REGGIOLO – L’assessore Albinelli fa il bilancio di 10 anni di impegno a favore della cultura

di Paolo Biondo

La cultura come strumento per far crescere una comunità, per creare opportunità di sviluppo.

Il Comune di Reggiolo e in particolare l’assessore alla cultura, Franco Albinelli, si sono prodigati affinché questi presupposti facessero da fondamenta all’enorme mole di lavoro compiuto in tale direzione,

“In questi 10 anni di amministrazione – afferma l’assessore – abbiamo coltivato un ambizioso progetto: sviluppare concretamente la Ricostruzione fisica di Reggiolo abbinandola parallelamente alla Rinascita culturale della nostra Comunità. La collana “Reggiolo città d’arte e storia” rappresenta la prima concreta promozione del progetto, grazie alla pubblicazione di diversi volumi che raccontano l’effettiva Ricostruzione post sisma degli edifici storici vincolati abbinata alle ricerche sulla storia delle famiglie che li hanno abitati. L’inserimento di Reggiolo nelle organizzazioni nazionali e internazionali tra comuni legati alla figura di Matilde di Canossa (Associazione Matildica Internazionale e Gect – Le terre di Matilde in Europa), è stata premiata e considerata grazie alle manifestazioni matildiche promosse in questi anni: celebrazione del 900° anniversario della morte di Matilde al Bondanazzo 15/7/1115; pubblicazione delle traduzioni dal latino delle lettere e dei documenti matildici; organizzazione di convegni internazionali; festeggiamenti annuali per la ricorrenza del compleanno di Reggiolo, Beatrice di Lorena 14/5/1115. Tutto ciò rappresenta la meritata valorizzazione e il riconoscimento degli appassionati storici locali per i loro studi e le preziose ricerche decennali”.

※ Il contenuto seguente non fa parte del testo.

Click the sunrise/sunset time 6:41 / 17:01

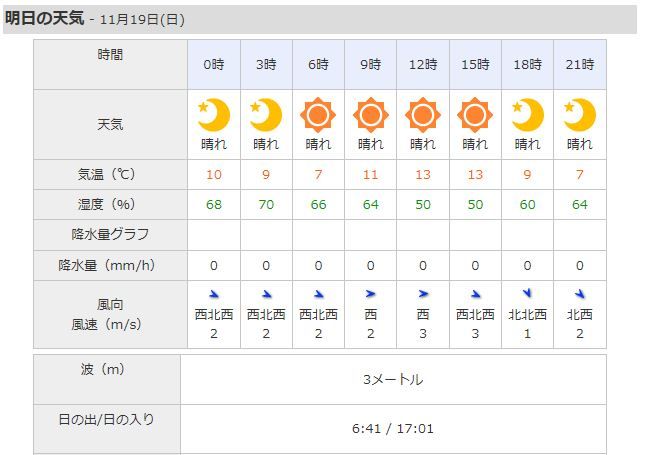click(x=393, y=429)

L’arte inoltre ha avuto un ruolo essenziale per le diverse esposizioni di opere donate alla comunità nei decenni precedenti, esposizioni che hanno stimolato altre importanti, significative donazioni collocate ora in Palazzo Sartoretti con la possibilità di essere finalmente visitate.

“Abbiamo istituito così – prosegue Albinelli – una area museale chiamata “museo tra le mura” per la sua duplice ubicazione, interna al palazzo ristrutturato ed esterna, nella antica cinta della Rocca medievale e del Castello adiacente, configurando così un percorso turistico storico-artistico denominato “Mille anni di storia, da Matilde a Fellini”.

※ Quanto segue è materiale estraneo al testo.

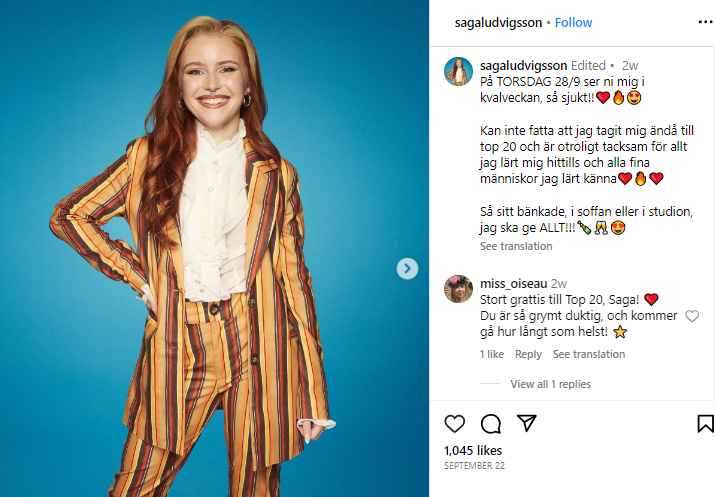Follow sagaludvigsson
This screenshot has height=497, width=715.
(x=573, y=22)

In attesa della ristrutturazione dell’antico Teatro Rinaldi l’amministrazione comunale ha pensato e organizzato stagioni pre-teatrali in auditorium Masina-Fellini con lo scopo di riabituare i nostri concittadini, dopo 70 anni, al piacere di partecipare a spettacoli di prosa e musica dal vivo.

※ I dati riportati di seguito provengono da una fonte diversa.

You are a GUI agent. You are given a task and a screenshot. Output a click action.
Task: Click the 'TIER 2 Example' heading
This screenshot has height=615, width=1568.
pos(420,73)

In più ha promosso la raccolta di tutti gli spartiti (n°130) delle composizioni musicali del reggiolese Giovanni Rinaldi, postandoli su internet e rendendoli visibili a tutto il mondo. Nel maggio di quest’anno avrà luogo il 1° Concorso nazionale per giovani pianisti dedicato a Giovanni Rinaldi e Nino Rota, nonno e nipote. “Si è pensato e costituito – ribadisce l’assessore – una nuova associazione di volontari, ”Reggiolo Attiva”, con lo scopo di gestire le attività culturali del territorio, teatro, turismo, area museale. Senza il prezioso aiuto di questi meritevoli cittadini volontari sarebbe molto difficile gestire e consolidare questo percorso culturale che si è man mano sviluppato e organizzato in questi 10 anni di Amministrazione, a loro va il ringraziamento dell’Amministrazione e dell’intera Comunita Reggiolese”.